* **TEXT PROVIDED**

►

Nifty Drops 2.45% After Fresh Highs as Technical Breakdown Signals Further Weakness
Nifty fell 2.45% to 25,683.30 while Sensex dropped 2.55% to 83,576.24 in one of the sharpest weekly corrections in recent months. Technical analysis reveals breakdown of Adam and Adam Double Top pattern with support at 25,450 level. SBI Securities recommends defensive approach while identifying IT and banking sectors as potential January outperformers based on seasonal trends and relative strength.

*this image is generated using AI for illustrative purposes only.
Indian equity markets witnessed a sharp correction this week, with benchmark indices giving up earlier gains after hitting fresh highs. The decline was driven by weak global cues, growing uncertainty around trade policies, and sustained foreign institutional investor selling pressure.
Market Performance Overview
The weekly performance highlighted the severity of the correction across major indices:
| Index | Closing Level | Weekly Decline |
|---|---|---|
| Sensex | 83,576.24 | -2.55% |
| Nifty | 25,683.30 | -2.45% |
The decline marked one of the steepest weekly corrections in recent months, with broader markets underperforming and highlighting a clear risk-off sentiment among investors.
Technical Analysis and Key Levels
Sudeep Shah, Vice President and Head of Technical and Derivatives Research at SBI Securities, provided detailed technical insights on the market's current structure. The Nifty's decline carries significant technical implications, having confirmed a neckline breakdown of an Adam and Adam Double Top pattern.
The index has decisively slipped below its 20-day and 50-day exponential moving averages (EMA), with the 50-day EMA support that held firm on four occasions since October finally giving way. Currently hovering near its 100-day EMA, momentum indicators have turned visibly weak.

◄

* **EXERCISE DATA**
►

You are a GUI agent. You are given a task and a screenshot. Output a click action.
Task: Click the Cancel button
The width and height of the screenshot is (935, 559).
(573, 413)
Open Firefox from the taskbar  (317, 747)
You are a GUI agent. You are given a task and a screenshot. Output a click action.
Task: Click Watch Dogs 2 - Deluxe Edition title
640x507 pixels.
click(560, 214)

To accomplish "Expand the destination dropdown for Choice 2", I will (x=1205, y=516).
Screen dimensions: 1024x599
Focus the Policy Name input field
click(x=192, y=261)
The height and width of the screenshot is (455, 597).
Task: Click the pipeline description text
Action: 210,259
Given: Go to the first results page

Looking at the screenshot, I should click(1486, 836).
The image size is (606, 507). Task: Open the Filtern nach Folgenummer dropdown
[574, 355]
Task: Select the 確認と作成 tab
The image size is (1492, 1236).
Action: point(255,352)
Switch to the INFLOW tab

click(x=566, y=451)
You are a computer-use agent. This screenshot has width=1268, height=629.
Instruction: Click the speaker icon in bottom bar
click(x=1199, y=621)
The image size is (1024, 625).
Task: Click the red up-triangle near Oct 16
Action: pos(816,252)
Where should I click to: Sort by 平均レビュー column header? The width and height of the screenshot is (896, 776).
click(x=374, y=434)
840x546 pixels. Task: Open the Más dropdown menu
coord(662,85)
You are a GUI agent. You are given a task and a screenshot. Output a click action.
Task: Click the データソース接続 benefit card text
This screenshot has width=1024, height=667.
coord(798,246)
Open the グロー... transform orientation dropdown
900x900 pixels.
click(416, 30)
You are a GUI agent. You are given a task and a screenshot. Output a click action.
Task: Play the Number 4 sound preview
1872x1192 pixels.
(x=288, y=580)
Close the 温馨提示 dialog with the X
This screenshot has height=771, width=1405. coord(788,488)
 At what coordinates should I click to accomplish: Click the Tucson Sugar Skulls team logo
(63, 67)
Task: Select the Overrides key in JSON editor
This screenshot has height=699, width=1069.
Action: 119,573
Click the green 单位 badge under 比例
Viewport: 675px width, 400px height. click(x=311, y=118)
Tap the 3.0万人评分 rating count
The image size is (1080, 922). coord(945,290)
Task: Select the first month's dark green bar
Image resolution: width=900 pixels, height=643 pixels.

◄

* **WORK REQUEST**
Can you continue the article on the Nifty's 2.45% weekly fall, starting right after its last sentence about momentum indicators turning weak?

* **RESPONSE BOX**
Critical Support and Resistance Levels
| Level Type | Price Range | Significance |
|---|---|---|
| Immediate Support | 25,500-25,450 | Key near-term support zone |
| Downside Target | 25,200 | Potential decline if 25,450 breaks |
| Resistance Zone | 25,900-25,950 | Recovery attempts likely to face resistance |
The daily RSI has slipped below the 40 mark for the first time since September and continues trending lower, a combination that rarely goes unnoticed by market participants.
Banking Sector Weakness
Bank Nifty managed to outperform frontline indices despite closing nearly 1.50% lower. However, the weekly chart shows formation of a Dark Cloud Cover candlestick pattern, indicating a potential shift from bullish to bearish sentiment.
The banking index has slipped below its 20-day EMA, with momentum indicators turning soft. The zone of 58,700 to 58,600 will act as critical support, with sustained moves below 58,600 potentially accelerating decline towards 58,000 and 57,500.
Individual Stock Spotlight: Trent's Sharp Decline
Trent experienced a massive decline of approximately 8% during the week on concerns over rising competition and growth deceleration. The company reported revenue growth of 17%, significantly below management's earlier guidance of 25%. Technical analysis shows the stock has been in a lower high, lower low formation since hitting 8,345 on October 14, dropping nearly 52% from those levels.
Sector Outlook and Strategy
Shah recommends staying cash-rich for the next couple of trading sessions given the current chart structure of both frontline and broader market indices. However, he identifies several sectors showing relative strength that could outperform if follow-through buying emerges:
- Defence
- PSU banks
- Information Technology
- Automobiles
- Pharmaceuticals and healthcare
- Financial services
For the IT sector specifically, seasonal trends support potential outperformance. Over the past 21 years, the IT index has ended January in positive territory 14 times, with an average gain of 6.23% in the month leading up to the Union Budget.
Market Catalysts and Future Triggers
Several factors could potentially help markets break above the 26,300 resistance level. These include improving corporate earnings in Q3, accommodative monetary policy from the RBI, renewed foreign institutional inflows, easing geopolitical tensions, and market-friendly announcements in the upcoming Union Budget.
Foreign institutional investors have turned net sellers again, with withdrawals of nearly ₹1.84 lakh crore over the past six months, signaling subdued conviction amid trade uncertainties, a stronger US dollar, and rupee weakness.